Work to be completed: Please locate each line in the records that contains the word "width", and copy those lines out in full.

Input material:
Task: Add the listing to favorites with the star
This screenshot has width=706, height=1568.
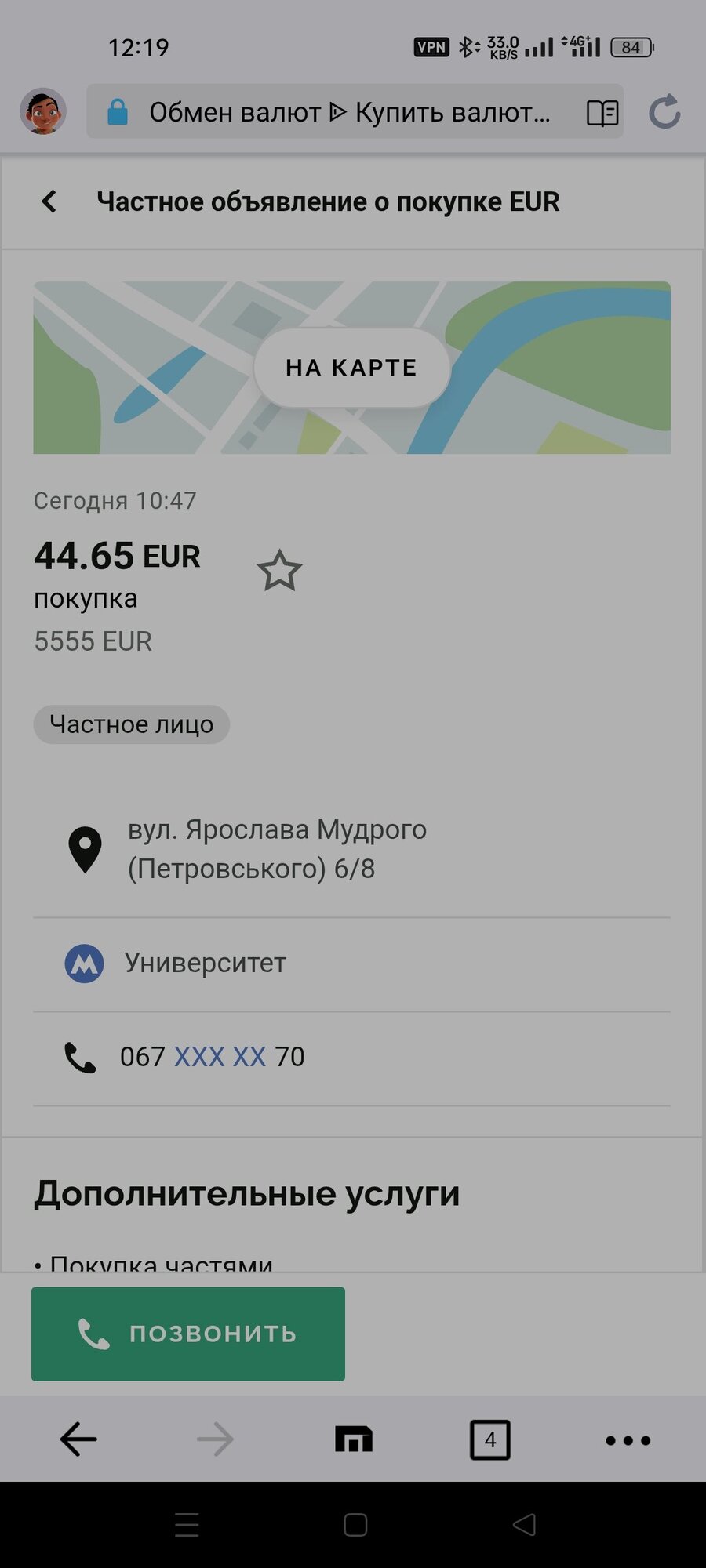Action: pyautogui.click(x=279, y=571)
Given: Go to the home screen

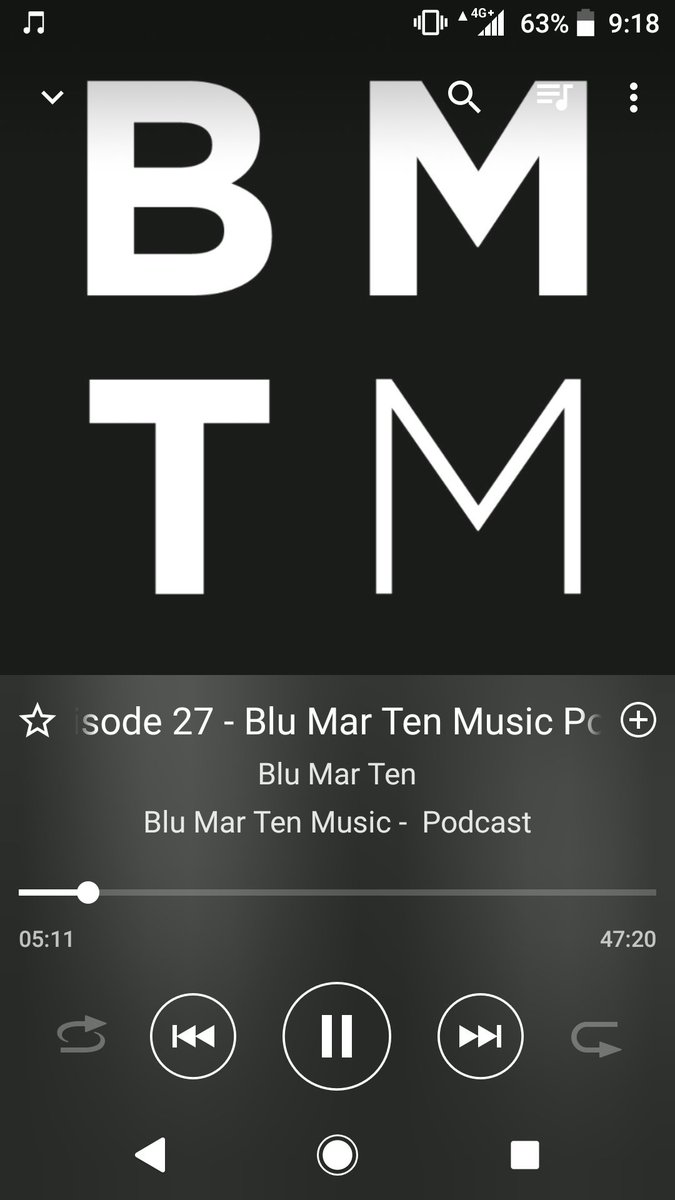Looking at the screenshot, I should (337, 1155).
...
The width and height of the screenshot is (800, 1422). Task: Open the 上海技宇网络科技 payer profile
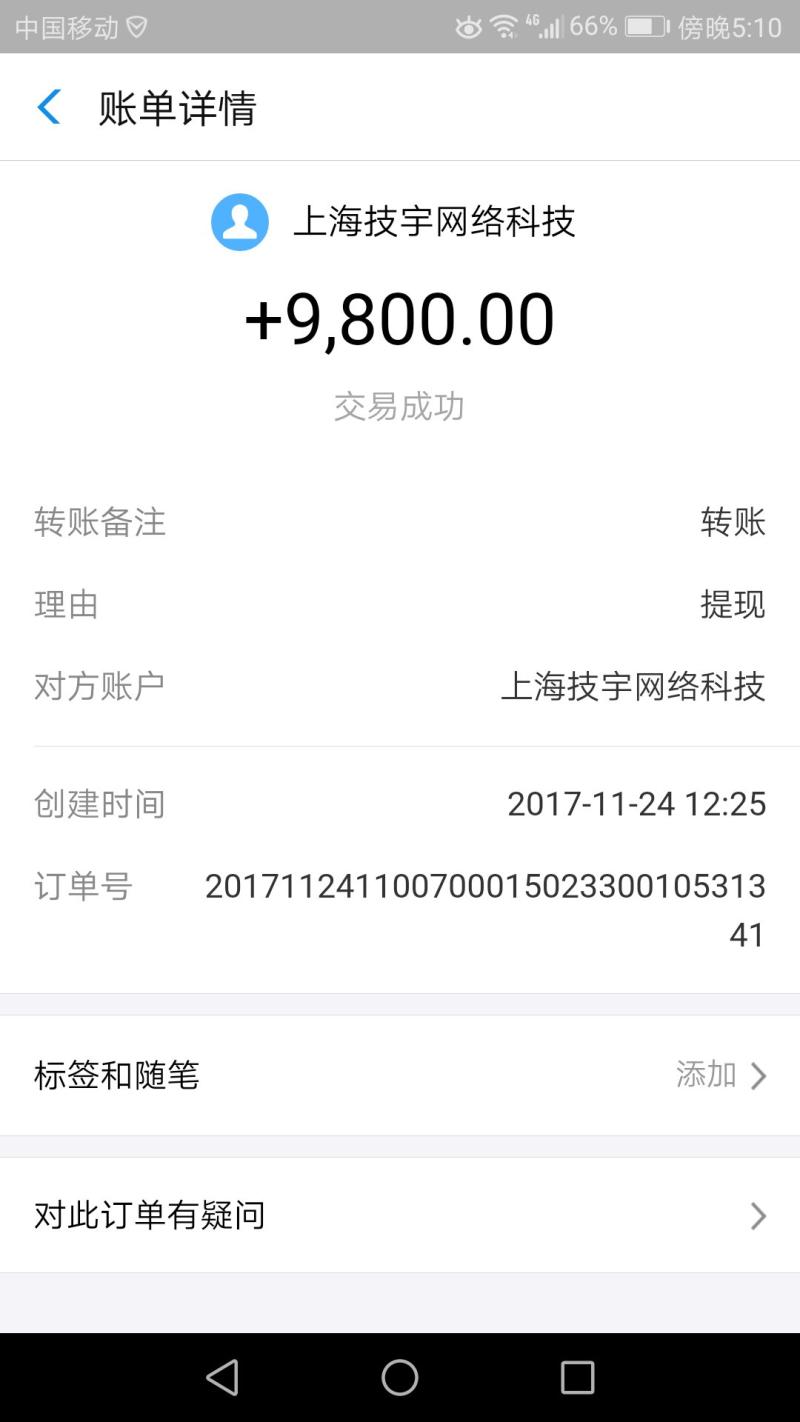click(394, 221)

Finished task:
This screenshot has width=706, height=1568.
The width and height of the screenshot is (800, 1422). Task: Open the 上海技宇网络科技 payer profile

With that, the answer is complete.